Specifically, if $N$ is any nonstandard (infinite) natural number, then let $U$ be the set of all $X\subset\mathbb{N}$ with $N\in X^*$. This is a nonprincipal ultrafilter on $\mathbb{N}$, since:

• If $X\in U$ and $X\subset Y$, then $N\in X^*\subset Y^*$, and so $Y\in U$.
• If $X,Y\in U$, then $N\in X^*\cap Y^*=(X\cap Y)^*$ and so $X\cap Y\in U$.
• If $X\subset\mathbb{N}$, then every number is in $X$ or in $\mathbb{N}-X$, and so either $N\in X^*$ or $N\in(\mathbb{N}-X)^*$ and thus $X\in U$ or $\mathbb{N}-X\in U$.
• For any particular standard natural number $n$, the set $X=\{m\in \mathbb{N}\mid n\leq m\}$ is in $U$, because $n^*\leq N$.
• The empty set $\emptyset$ is not in $U$, since $N\notin\emptyset=\emptyset^*$.

So $U$ is a nonprincipal ultrafilter on $\mathbb{N}$. The way that I think about $U$ is that it concentrates on sets that express all and only the properties held by the nonstandard number $N$. (See also my answer to A remark of Connes, where I make a similar point, and explain that, therefore, nonstandard analysis with the transfer property implies that there must be a non-measurable set of reals.)
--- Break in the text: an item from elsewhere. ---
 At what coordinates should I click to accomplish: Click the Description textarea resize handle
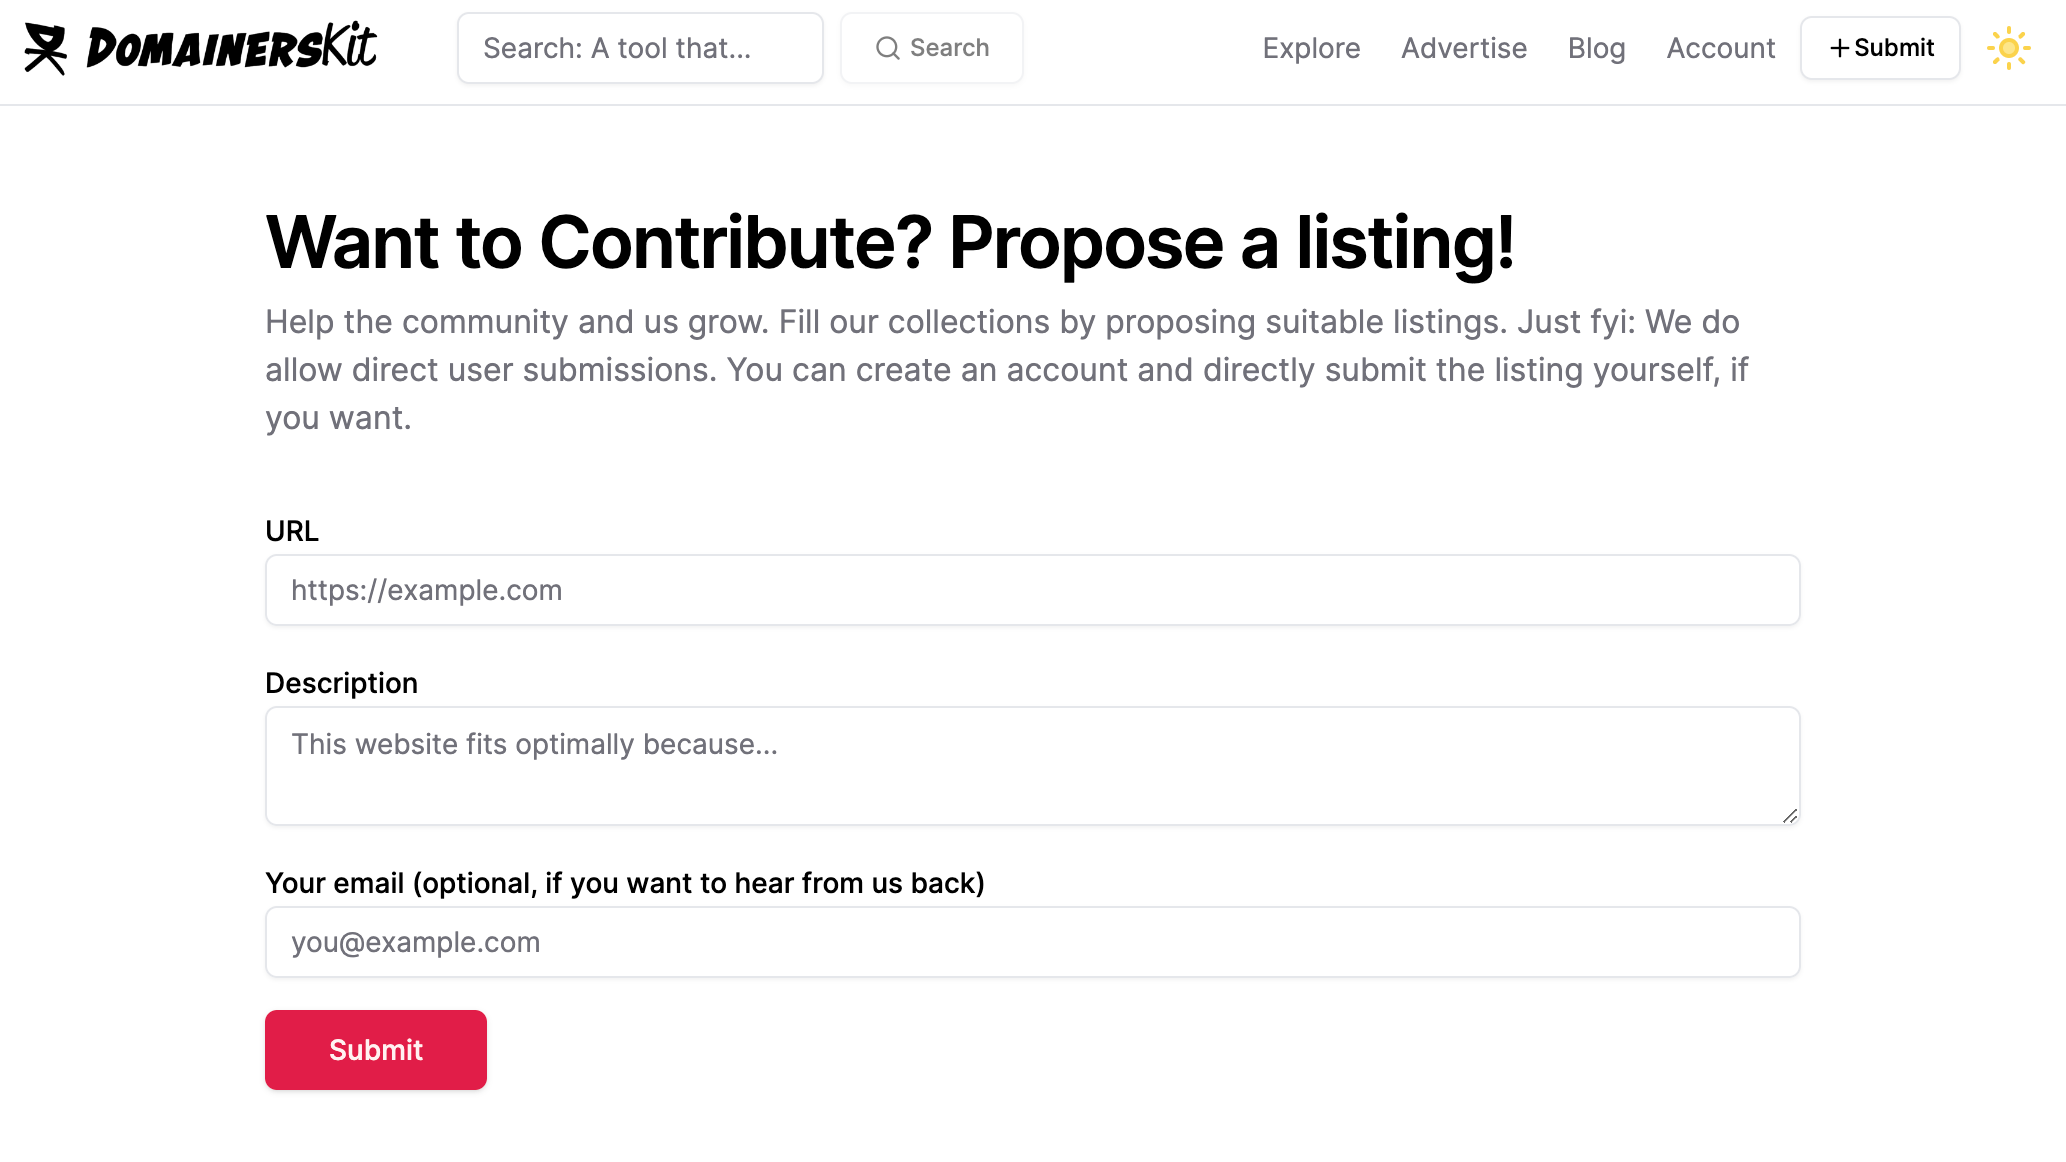pos(1789,816)
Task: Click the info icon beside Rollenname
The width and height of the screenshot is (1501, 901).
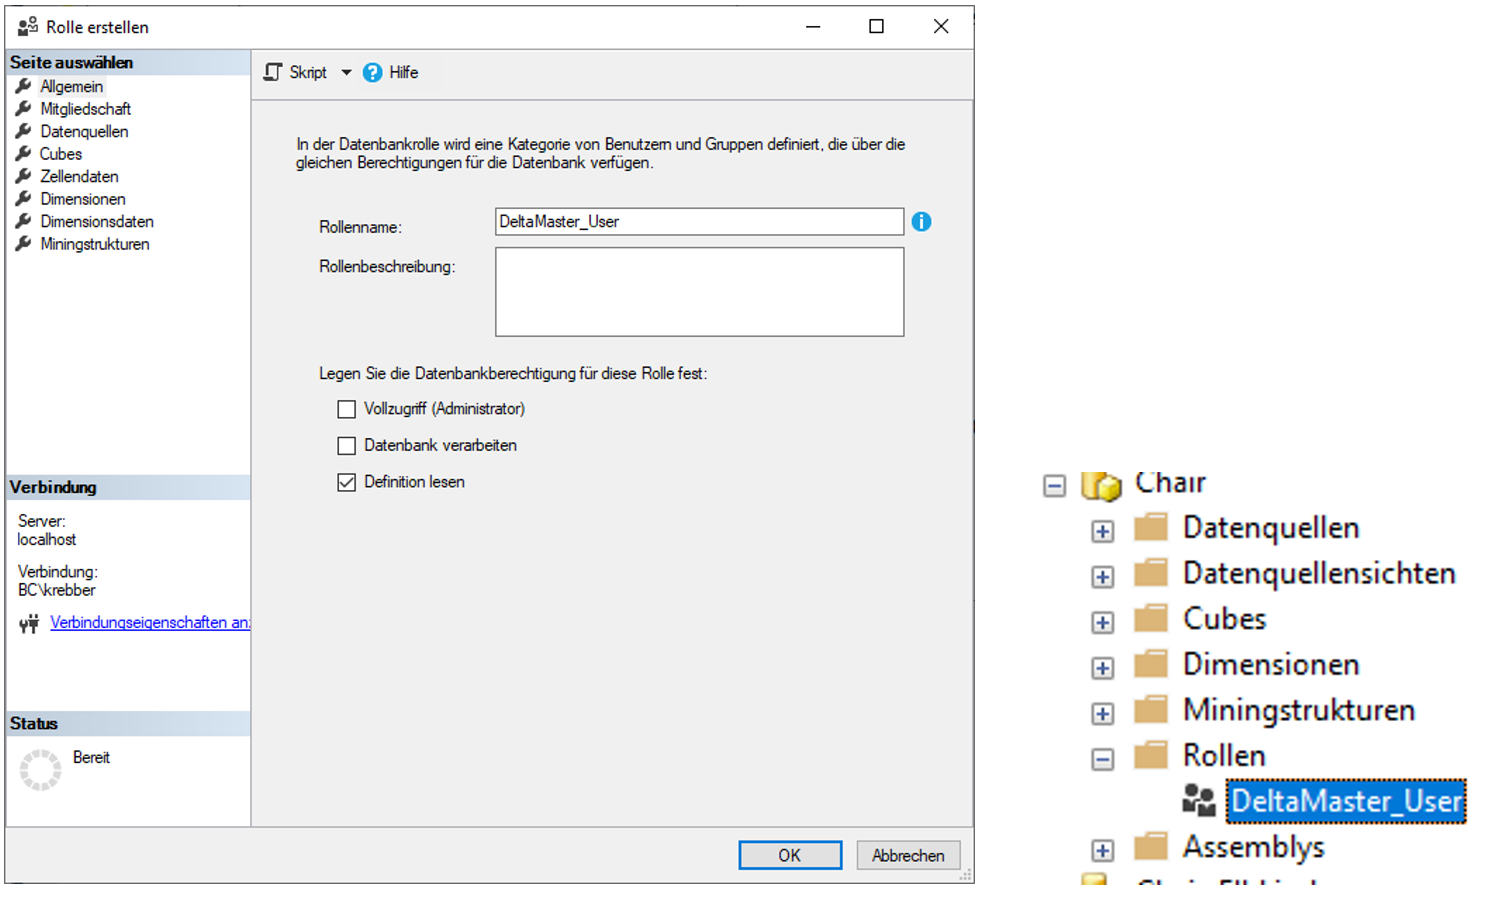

Thus, in a model of ZF with no nonprincipal ultrafilter on $\mathbb{N}$ (and as Asaf mentions in the comments, there are indeed such models if there are any models of ZF at all), there is no structure of the hyperreals satisfying the transfer principle.

Answer 2

In response specifically to the title of the question: "Is non-existence of the hyperreals consistent with ZF?", technically speaking the answer is NO. Kanovei and Shelah constructed a definable model of the hyperreals in ZF; see http://arxiv.org/pdf/math/0311165.pdf

Therefore ZF is not "consistent with the nonexistence of the hyperreals". Of course, to prove any of their properties (such that that they are actually a proper extension, satisfy transfer, etc) one needs AC, but the same goes for many other crucial mathematical results (see below).

Goldblatt in his book "Lectures on the hyperreals" takes countable additivity to be part of the definition of measure (see M1 on page 206). Then he uses hyperfinite partitions, outer measures, and transfer to show that express the Lebesgue measure in terms of the Loeb measure (page 217). In particular countable additivity of Lebesgue measure follows.

Note that the failure of countable additivity of the Lebesgue measure (such countable additivity is taken for granted in analysis) is also consistent with ZF; see Is sigma-additivity of Lebesgue measure deducible from ZF?

Similarly, it is consistent with ZF that the Hanh-Banach theorem (arguably foundation of functional analysis) fails.